TO DO :: Within the listing that follows, reproduce exactly the lines starting at the line with "Viewport: 422px width, 485px" and ending at the line with "Instruction: Open the Metadata tab", inclusive, and only those. Pictures are dropped.

TASK INPUTS ::

↓

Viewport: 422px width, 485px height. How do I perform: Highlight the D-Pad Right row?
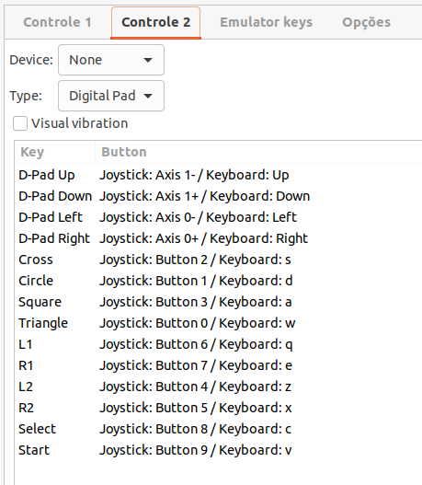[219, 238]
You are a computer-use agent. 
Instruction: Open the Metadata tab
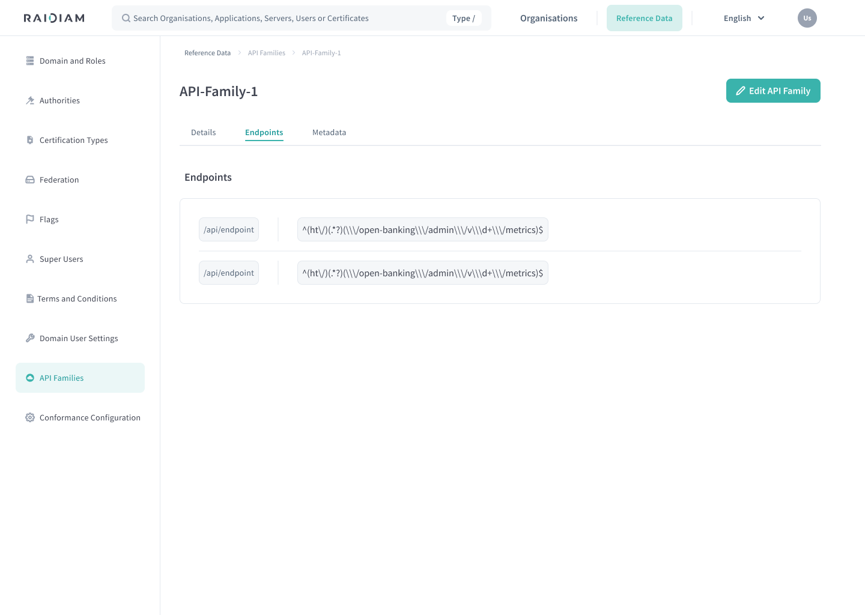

↑
↓

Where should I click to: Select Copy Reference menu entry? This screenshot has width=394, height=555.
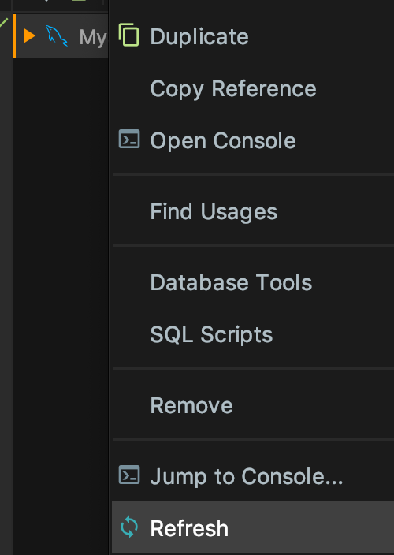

↑

SOLUTION FOR THIS TASK ::
Viewport: 422px width, 485px height. How do I perform: Highlight the D-Pad Right row?
[219, 238]
You are a computer-use agent. 
Instruction: Open the Metadata tab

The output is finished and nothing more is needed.